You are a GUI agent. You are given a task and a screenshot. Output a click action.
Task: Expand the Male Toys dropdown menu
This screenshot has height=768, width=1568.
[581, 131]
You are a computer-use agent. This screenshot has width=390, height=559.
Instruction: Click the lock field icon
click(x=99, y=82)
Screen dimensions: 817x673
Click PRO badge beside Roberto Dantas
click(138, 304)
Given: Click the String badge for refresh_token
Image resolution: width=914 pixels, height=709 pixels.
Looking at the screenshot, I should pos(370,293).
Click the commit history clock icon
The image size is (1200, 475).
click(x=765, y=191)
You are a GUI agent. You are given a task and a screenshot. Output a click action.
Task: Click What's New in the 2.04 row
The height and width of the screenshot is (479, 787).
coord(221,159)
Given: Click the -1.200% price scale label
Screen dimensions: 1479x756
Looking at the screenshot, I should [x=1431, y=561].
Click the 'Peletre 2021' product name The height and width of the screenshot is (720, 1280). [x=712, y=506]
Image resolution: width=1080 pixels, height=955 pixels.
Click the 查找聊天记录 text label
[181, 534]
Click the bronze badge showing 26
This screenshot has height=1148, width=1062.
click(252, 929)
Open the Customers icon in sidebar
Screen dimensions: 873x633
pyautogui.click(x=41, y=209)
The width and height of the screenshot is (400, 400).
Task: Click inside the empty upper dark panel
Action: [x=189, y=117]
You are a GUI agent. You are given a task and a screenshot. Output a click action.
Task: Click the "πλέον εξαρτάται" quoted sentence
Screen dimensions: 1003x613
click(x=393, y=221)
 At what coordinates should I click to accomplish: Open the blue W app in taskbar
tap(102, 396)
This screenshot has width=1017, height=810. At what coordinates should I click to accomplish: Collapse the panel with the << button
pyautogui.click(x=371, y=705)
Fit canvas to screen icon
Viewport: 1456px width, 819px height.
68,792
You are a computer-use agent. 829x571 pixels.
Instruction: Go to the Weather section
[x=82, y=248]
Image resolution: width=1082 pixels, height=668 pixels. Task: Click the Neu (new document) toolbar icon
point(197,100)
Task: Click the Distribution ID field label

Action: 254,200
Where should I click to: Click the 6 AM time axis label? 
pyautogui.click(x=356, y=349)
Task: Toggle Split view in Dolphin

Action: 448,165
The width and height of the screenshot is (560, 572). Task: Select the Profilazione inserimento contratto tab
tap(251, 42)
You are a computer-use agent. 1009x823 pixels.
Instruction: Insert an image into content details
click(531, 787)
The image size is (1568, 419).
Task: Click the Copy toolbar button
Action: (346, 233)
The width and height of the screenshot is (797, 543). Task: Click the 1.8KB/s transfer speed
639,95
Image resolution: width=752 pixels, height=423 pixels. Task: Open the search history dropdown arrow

#### EXERCISE BRIEF
Reply by returning the full set of records above exactly.

#### ANSWER TO THIS PROBLEM
You are a GUI agent. You are given a task and a screenshot. Output a click action.
Task: Expand the Male Toys dropdown menu
This screenshot has height=768, width=1568.
[581, 131]
You are a computer-use agent. This screenshot has width=390, height=559.
Instruction: Click the lock field icon
click(x=99, y=82)
Screen dimensions: 817x673
Click PRO badge beside Roberto Dantas
click(138, 304)
Given: Click the String badge for refresh_token
Image resolution: width=914 pixels, height=709 pixels.
Looking at the screenshot, I should pos(370,293).
Click the commit history clock icon
The image size is (1200, 475).
click(x=765, y=191)
You are a GUI agent. You are given a task and a screenshot. Output a click action.
Task: Click What's New in the 2.04 row
The height and width of the screenshot is (479, 787).
coord(221,159)
Given: Click the -1.200% price scale label
Screen dimensions: 1479x756
Looking at the screenshot, I should [x=1431, y=561].
Click the 'Peletre 2021' product name The height and width of the screenshot is (720, 1280). [x=712, y=506]
Image resolution: width=1080 pixels, height=955 pixels.
Click the 查找聊天记录 text label
[181, 534]
Click the bronze badge showing 26
This screenshot has height=1148, width=1062.
click(252, 929)
Open the Customers icon in sidebar
Screen dimensions: 873x633
pyautogui.click(x=41, y=209)
The width and height of the screenshot is (400, 400).
Task: Click inside the empty upper dark panel
Action: [x=189, y=117]
You are a GUI agent. You are given a task and a screenshot. Output a click action.
Task: Click the "πλέον εξαρτάται" quoted sentence
Screen dimensions: 1003x613
click(x=393, y=221)
 At what coordinates should I click to accomplish: Open the blue W app in taskbar
tap(102, 396)
This screenshot has width=1017, height=810. At what coordinates should I click to accomplish: Collapse the panel with the << button
pyautogui.click(x=371, y=705)
Fit canvas to screen icon
Viewport: 1456px width, 819px height.
68,792
You are a computer-use agent. 829x571 pixels.
Instruction: Go to the Weather section
[x=82, y=248]
Image resolution: width=1082 pixels, height=668 pixels. Task: Click the Neu (new document) toolbar icon
point(197,100)
Task: Click the Distribution ID field label

Action: 254,200
Where should I click to: Click the 6 AM time axis label? 
pyautogui.click(x=356, y=349)
Task: Toggle Split view in Dolphin

Action: 448,165
The width and height of the screenshot is (560, 572). Task: Select the Profilazione inserimento contratto tab
tap(251, 42)
You are a computer-use agent. 1009x823 pixels.
Instruction: Insert an image into content details
click(531, 787)
The image size is (1568, 419).
Task: Click the Copy toolbar button
Action: (346, 233)
The width and height of the screenshot is (797, 543). Task: Click the 1.8KB/s transfer speed
639,95
Image resolution: width=752 pixels, height=423 pixels. Task: Open the search history dropdown arrow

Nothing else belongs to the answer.